As a filmmaker, though, Wheatley is perhaps best known for his work in the folk horror genre, with the likes of Kill List, Sightseers, and A Field in England all earning praise from genre fans and critics alike. He has often been named as instrumental in the so-called folk horror revival, and his movies, which are soaked in a sort of “Britishness”, really do plunge the depths of horror the history of these isles is steeped in.

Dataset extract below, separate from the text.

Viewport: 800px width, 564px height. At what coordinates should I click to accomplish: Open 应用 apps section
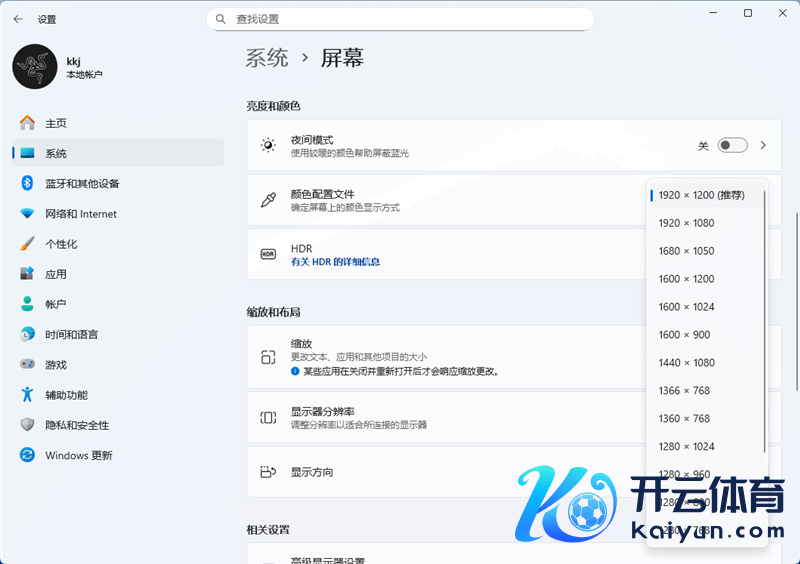[x=56, y=274]
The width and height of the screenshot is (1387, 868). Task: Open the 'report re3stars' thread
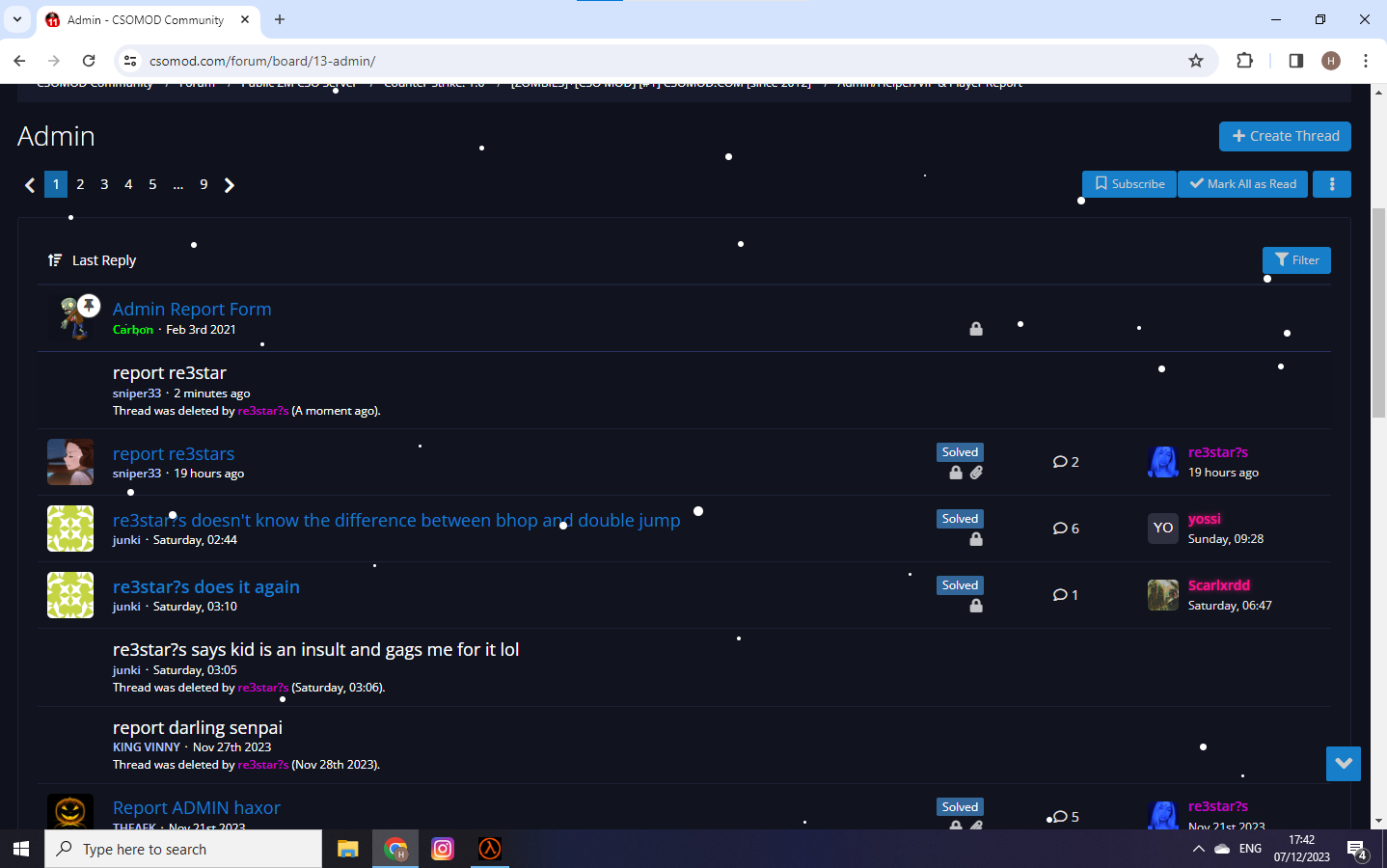point(174,453)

This will likely come as no surprise, but I’m a fan, so you’ll understand why, when news broke in September that the director has secretly filmed a micro-budget horror movie during lockdown, I was incredibly excited. A return to the genre he has helped essentially redefine is an exciting and tantalizing prospect, and of course the assumption was that there would be some sort of folkloric aspect to this, given his previous output. This assumption was later more or less confirmed when we discovered the title.
Since then, though, all has been relatively quiet, until this week we when we got ourselves a poster and a release date following the film’s premiere at Sundance. The film is being distributed by NEON and will be released on April 30th. It stars Joel Fry, Ellora Torchia, Hayley Squires, and Reece Shearsmith.

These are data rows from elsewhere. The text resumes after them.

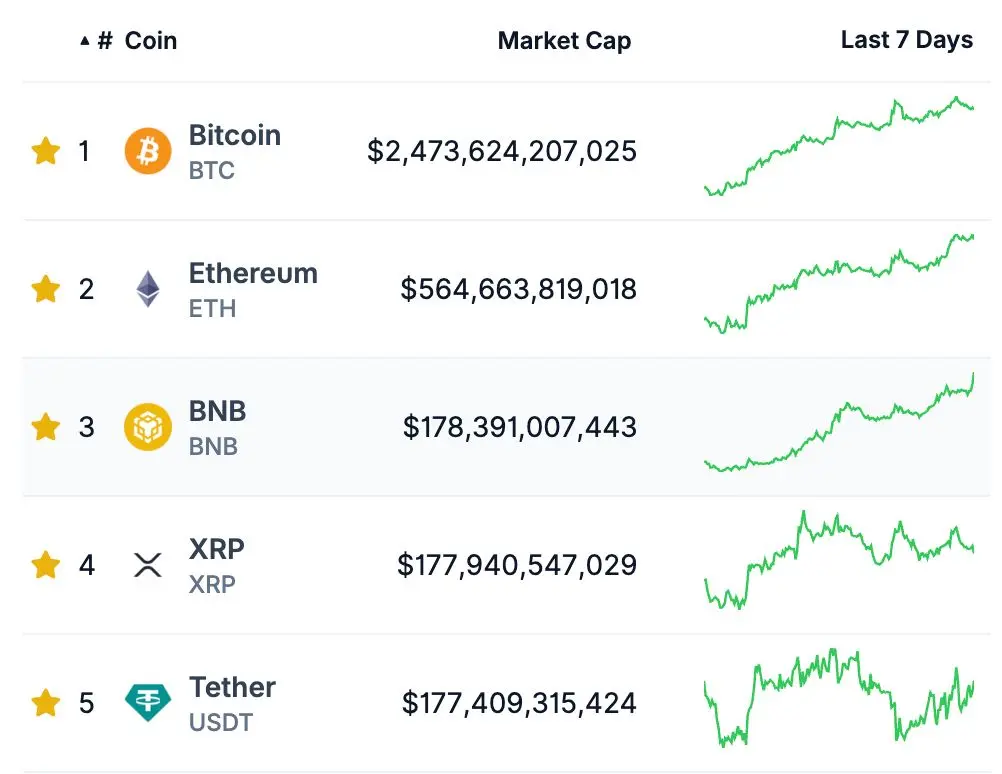Unstar Tether in the watchlist
1002x774 pixels.
point(46,703)
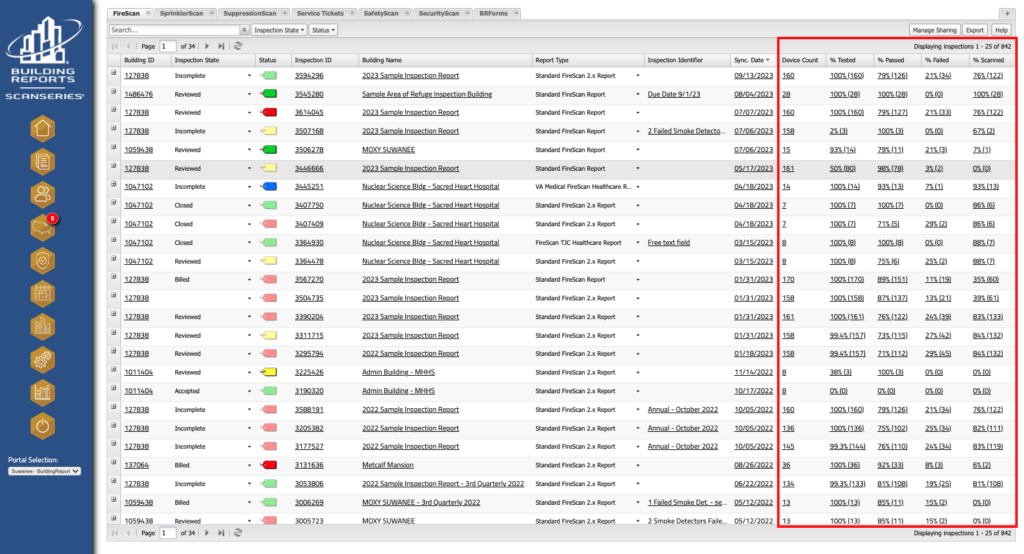Click the power/logout icon in the sidebar
The width and height of the screenshot is (1024, 554).
coord(42,425)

Anyway, if you were under the impression that the weird, psychedelic world of Ben Wheatley was going to be as strange as it got this week, I’m here to tell you just how wrong you were, because our next story is… well… let’s just get too it.
Cocaine Bear. It’s the film no one knew they wanted, but now everyone needs. And no, I didn’t make that up, that’s a real thing and this week’s next key piece of movie news, because that’s the title of Pitch Perfect 2 and Charlie’s Angels director Elizabeth Banks’ next film. That’s right. Cocaine Bear… tell me you’re not already sold?
Inspired by a story reported by the New York Times in 1985, in which a 175-lb brown bear was found dead in the woods after consuming 40 packets of cocaine that had apparently been dropped from an airplane piloted by a drug smuggler, Cocaine Bear will be produced by the team behind The LEGO Movie and the 21 Jump Street films, Phil Lord and Chris Miller. Now, if you weren’t already on board, their involvement should definitely have you chomping at the bit, since they have impeccable form when it comes to taking absurd, totally out there, definitely-shouldn’t-work concepts and delivering stone cold classics.
However, we’re not quite sure when we’ll be getting to see this insane spectacle, as Banks is still currently developing her big screen adaptation of the classic series, The Magic School Bus, which she will reportedly both direct and star in as Ms. Frizzle. Still, let’s hope she gets a move on because… well… I really, really wanna see Cocaine Bear.
And now for this week’s final piece of news, which, much like the project the news details, is all about Steve Spielberg.
It was reported this week that Spielberg has co-written a new screenplay with his Lincoln and Munich collaborator, Tony Kushner, that centers around a Jewish teenager and movie buff growing up in Arizona during the 1950s and 1960s. Spielberg was apparently working on this script while in post-production for his upcoming West Side Story remake, with an intention to begin shooting the project sometime in July, aiming for a 2022 release.
Now, it isn’t uncommon for filmmakers to draw on their own experience when making their films, indeed Spielberg himself has been known to do so from time to time (especially in relation to certain… er… father issues), but this will be the first time Spielberg has so directly tackled himself as a subject, so it could be a very interesting new challenge for the director.